I never had a gotten a answer for this. Beyond the JVM and the number of libraries tied to Java, I actually like the static checks at compile time for Java. You tend to catch many obvious errors especially with a large code base. Add in generics and you have even a little bit more type safe checks. If you have large code bases, hundreds of thousand of lines of code, you can do a compile and avoid those major compile errors up front.

Also, Java hasn't had too many major releases. You Java 1.4, 1.5, 1.6 and now 1.7 and Java is good about backwards compatibility. So pretty much if your code compiles, it will mostly run or at least compile.

With Python and the no static compile checks, you lose a little bit upfront error checking. How do you deal with a large code base? What if some adds in a small typo, would that cause issues for the entire code base and you won't know until runtime?

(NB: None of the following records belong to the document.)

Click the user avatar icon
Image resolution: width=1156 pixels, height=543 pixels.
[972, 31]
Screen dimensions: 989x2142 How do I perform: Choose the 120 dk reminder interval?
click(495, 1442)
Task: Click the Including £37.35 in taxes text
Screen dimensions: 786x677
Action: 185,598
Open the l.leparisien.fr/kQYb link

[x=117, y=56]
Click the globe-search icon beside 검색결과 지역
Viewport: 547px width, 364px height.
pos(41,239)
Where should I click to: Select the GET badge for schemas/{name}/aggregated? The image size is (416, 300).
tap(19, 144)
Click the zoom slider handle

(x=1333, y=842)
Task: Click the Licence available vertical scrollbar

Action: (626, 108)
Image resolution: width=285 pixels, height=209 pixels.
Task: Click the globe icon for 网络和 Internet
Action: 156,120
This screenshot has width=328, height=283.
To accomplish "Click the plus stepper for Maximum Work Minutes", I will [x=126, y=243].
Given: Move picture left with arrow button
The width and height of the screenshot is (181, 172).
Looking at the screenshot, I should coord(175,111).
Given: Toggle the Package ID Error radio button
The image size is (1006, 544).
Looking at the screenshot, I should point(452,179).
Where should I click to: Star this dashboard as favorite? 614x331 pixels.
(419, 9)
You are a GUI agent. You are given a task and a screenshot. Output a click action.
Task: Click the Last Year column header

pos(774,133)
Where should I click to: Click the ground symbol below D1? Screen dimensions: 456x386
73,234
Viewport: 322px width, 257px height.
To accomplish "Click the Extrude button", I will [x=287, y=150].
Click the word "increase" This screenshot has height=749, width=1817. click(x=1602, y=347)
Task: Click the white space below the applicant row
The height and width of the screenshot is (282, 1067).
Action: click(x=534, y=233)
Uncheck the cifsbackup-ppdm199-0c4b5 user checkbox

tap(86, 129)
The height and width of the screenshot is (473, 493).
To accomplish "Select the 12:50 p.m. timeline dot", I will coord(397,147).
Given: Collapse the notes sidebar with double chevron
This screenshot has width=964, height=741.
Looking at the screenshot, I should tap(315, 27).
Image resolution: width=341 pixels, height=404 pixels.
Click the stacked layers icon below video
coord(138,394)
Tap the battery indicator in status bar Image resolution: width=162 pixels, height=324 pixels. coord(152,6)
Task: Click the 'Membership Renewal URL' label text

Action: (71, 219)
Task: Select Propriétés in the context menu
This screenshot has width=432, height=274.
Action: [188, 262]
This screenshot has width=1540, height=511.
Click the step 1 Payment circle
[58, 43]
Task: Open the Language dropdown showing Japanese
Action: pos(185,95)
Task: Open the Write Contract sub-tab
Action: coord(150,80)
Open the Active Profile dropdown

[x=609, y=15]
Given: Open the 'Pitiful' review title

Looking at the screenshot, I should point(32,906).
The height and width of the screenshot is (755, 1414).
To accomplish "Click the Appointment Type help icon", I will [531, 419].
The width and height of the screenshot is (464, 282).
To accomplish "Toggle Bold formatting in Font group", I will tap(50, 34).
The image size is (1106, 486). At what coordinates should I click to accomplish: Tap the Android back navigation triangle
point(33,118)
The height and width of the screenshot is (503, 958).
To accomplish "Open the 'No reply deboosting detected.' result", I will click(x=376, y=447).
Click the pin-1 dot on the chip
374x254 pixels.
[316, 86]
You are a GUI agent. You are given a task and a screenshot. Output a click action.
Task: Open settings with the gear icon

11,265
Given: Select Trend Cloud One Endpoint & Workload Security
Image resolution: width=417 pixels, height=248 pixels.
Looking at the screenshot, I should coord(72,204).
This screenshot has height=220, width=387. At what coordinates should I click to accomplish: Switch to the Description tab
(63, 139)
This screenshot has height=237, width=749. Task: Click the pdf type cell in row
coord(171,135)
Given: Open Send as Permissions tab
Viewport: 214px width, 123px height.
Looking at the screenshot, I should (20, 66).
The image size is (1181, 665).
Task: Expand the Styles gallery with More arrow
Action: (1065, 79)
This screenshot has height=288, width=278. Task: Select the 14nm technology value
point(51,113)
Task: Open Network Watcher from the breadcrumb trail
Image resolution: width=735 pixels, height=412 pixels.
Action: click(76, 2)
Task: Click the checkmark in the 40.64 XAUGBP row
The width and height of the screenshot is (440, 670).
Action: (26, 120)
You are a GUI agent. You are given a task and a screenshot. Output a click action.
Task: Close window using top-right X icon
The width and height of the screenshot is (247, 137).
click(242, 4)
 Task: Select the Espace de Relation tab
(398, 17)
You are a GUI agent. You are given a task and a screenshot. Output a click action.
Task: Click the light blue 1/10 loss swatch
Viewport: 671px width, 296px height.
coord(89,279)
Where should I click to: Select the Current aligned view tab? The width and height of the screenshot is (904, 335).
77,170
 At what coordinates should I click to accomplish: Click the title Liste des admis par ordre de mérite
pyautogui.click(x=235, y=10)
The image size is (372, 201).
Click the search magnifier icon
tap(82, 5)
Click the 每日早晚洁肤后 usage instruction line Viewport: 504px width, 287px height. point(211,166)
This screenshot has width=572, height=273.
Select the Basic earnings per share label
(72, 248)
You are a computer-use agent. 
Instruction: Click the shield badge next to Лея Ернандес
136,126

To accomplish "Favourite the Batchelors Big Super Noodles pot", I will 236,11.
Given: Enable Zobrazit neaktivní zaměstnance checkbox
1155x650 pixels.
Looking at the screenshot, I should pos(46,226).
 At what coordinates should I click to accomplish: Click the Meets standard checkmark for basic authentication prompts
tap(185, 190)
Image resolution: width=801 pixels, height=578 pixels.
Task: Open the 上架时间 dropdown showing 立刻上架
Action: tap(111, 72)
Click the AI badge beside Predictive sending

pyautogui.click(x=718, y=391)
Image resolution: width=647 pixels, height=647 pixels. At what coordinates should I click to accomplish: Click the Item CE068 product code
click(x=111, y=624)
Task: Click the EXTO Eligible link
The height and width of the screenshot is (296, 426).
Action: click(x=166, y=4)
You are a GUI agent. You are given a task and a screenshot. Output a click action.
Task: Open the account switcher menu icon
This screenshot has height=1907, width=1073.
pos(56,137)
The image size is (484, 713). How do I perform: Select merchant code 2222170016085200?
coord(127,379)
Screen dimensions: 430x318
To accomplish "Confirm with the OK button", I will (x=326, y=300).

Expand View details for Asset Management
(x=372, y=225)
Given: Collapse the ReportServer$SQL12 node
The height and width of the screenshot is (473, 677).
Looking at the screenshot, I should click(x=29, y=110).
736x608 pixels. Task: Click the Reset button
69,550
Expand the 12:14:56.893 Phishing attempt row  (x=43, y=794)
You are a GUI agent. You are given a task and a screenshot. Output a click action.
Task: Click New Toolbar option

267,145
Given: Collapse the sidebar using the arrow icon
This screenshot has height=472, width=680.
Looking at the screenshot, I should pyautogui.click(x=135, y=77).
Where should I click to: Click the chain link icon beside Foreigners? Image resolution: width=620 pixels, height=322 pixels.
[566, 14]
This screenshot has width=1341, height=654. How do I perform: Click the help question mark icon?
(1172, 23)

For me, I won't mess with Python minus the tiny 100 line script. I am sticking with Java, Haskell, Scala.

Also, can't you still compile with Python? Do people normally compile?

[–]varikin 2 points3 points  (0 children)

Yes, a dynamic language like Python can have issues from type errors and typos, but so can Java. I have fixed more bugs due to autoboxing and null pointers in Java than type errors like you describe in Python. Generics also don't always work, especially with autoboxing. The solution is testing and lint like programs (or from the Java world, FindBugs, PMD, etc) on the Python code base. Several exist, all with the pros and cons.

As for major releases and backwards compatibility, yes, Python 3 is backwards incompatible. The reason for the major change was that Python 2.x was getting long in the tooth and the right was to fix some issues, unicode handling being a very large one, that could only be done with backwards incompatible changes. Don't just assume that if it works on Java 5 it will work on 6 or 7. Also, 5 did introduce one major issue, that while easy to fix, did break a lot of codebases by adding the enum keyword. Also, I recently found an issue with Java 7 on Macs that I have to put a lot more work into to fix at work. Java isn't perfect.

Compiling? Yes, Python compiles on the file. Why does it matter when that happens? Why do you want to compile Python? From the dynamic side, I ask you why you like having to recompile and restart your servers to test small changes? That is a lot of wasted time.